How this became a scheme
Last year, the Centers for Medicare and Medicaid Services changed a longstanding policy that denied coverage for genetic testing. The agency will now pay for next-generation sequencing DNA tests for individuals with advanced cancer or a family history of certain types of cancer – but coverage is offered only when the test is considered medically necessary and ordered by a physician. The policy change has resulted in a dramatic increase in solicitations as unscrupulous entrepreneurs attempt to cash in on the new rules, sometimes offering kickbacks to doctors who will authorize the testing without ever seeing a patient.
13 Investigates contacted the company that sent Marlene her test kit to ask what type of genetic testing it would conduct for Marlene and what types of cancers could be detected. “It’s nothing scary. No craziness. It’s just going to tell her if she has the cancer gene,” explained a customer service representative. “It’s looking for all types of cancer genes, and if she does have it, you’re going to see a list of cancers. You’ll get a list for sure.”
Asked why Marlene was mailed a test kit when she had never discussed genetic testing with her doctor – let alone obtained his authorization for testing -- the call center representative said, “Her doctor doesn’t have to approve it. She is fully qualified. She will be getting a phone call from a licensed doctor with her results.”
WTHR also asked the customer service representative if her company has any information about its genetic testing services posted online and why the address for Hudson Cancer Testing Center, the location where Marlene was instructed to send her DNA swab sample, is a call center in a strip mall with a temporary staffing agency sign in front and a disconnected phone number. “We haven’t gotten around to getting a website or putting up signs yet,” she said, adding that the company is “very new.”
Multiple follow-up calls to the company – which is not identified in any of the materials mailed with Marlene’s testing kit – were all placed on hold for long periods of time before being disconnected.
Marlene tells WTHR she has decided not to mail her DNA test kit to the testing lab in Florida until her doctor can do some investigating.
In the meantime, state and federal authorities are continuing their investigations into DNA swab test solicitations to crack down on suspected fraud.
“It's kind of scary,” Marlene said. “They got my Medicare number and know all kinds of stuff about me. That’s the part that really bothers me.”
How to protect yourself
The U.S. Department of Health and Human Services recently posted the following information to warn and protect consumers about genetic testing kits:
- If a genetic testing kit is mailed to you, don't accept it unless it was ordered by your physician.
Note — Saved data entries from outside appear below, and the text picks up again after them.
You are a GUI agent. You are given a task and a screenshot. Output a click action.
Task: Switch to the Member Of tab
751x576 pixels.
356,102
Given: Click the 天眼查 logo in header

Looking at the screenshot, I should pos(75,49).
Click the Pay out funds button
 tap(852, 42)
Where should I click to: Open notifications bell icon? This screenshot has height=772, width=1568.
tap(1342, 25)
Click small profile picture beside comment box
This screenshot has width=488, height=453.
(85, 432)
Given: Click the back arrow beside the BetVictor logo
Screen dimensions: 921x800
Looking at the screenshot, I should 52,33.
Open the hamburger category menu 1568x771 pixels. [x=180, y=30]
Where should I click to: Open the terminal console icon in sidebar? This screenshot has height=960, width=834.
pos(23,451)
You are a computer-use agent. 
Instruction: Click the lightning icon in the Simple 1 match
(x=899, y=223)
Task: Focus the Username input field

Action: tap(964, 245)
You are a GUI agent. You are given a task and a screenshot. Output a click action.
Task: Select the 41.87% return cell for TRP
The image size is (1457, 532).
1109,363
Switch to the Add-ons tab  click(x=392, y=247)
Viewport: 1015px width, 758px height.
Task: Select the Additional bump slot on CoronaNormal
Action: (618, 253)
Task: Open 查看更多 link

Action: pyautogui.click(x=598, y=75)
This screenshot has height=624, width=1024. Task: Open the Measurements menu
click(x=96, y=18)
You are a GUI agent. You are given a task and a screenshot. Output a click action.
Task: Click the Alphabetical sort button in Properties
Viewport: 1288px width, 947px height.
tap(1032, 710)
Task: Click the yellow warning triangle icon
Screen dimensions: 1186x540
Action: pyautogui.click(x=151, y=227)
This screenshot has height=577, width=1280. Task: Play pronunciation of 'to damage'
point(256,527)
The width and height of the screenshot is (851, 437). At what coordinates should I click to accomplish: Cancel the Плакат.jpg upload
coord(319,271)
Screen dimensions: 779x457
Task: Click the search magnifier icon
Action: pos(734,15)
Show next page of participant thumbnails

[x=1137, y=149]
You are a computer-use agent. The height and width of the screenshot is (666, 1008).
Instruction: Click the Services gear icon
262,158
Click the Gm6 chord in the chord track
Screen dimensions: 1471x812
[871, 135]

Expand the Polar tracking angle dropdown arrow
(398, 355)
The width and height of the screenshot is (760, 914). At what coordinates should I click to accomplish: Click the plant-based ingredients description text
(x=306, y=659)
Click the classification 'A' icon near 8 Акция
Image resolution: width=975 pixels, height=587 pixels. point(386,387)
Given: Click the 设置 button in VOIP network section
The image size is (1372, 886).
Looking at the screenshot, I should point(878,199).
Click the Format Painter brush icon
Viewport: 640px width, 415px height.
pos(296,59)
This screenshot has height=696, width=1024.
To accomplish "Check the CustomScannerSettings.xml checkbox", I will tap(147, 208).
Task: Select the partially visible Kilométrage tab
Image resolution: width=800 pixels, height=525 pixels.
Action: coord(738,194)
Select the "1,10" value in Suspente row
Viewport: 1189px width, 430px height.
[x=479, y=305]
Refuse the delivery or return it to the sender. Keep a record of the sender's name and the date you returned the items.
- Be suspicious of anyone who offers you free genetic testing and then requests your Medicare number. If your personal information is compromised, it may be used in other fraud schemes.
- A physician that you know and trust should approve any requests for genetic testing.
- Medicare beneficiaries should be cautious of unsolicited requests for their Medicare numbers. If anyone other than your physician's office requests your Medicare information, do not provide it.
- If you suspect Medicare fraud, contact the HHS OIG Hotline.
Indiana residents who want to report suspected Medicare fraud can also contact the Senior Medicare Patrol office at 317-205-9201 x 207 or their local Area Agency on Aging at 800-986-3505.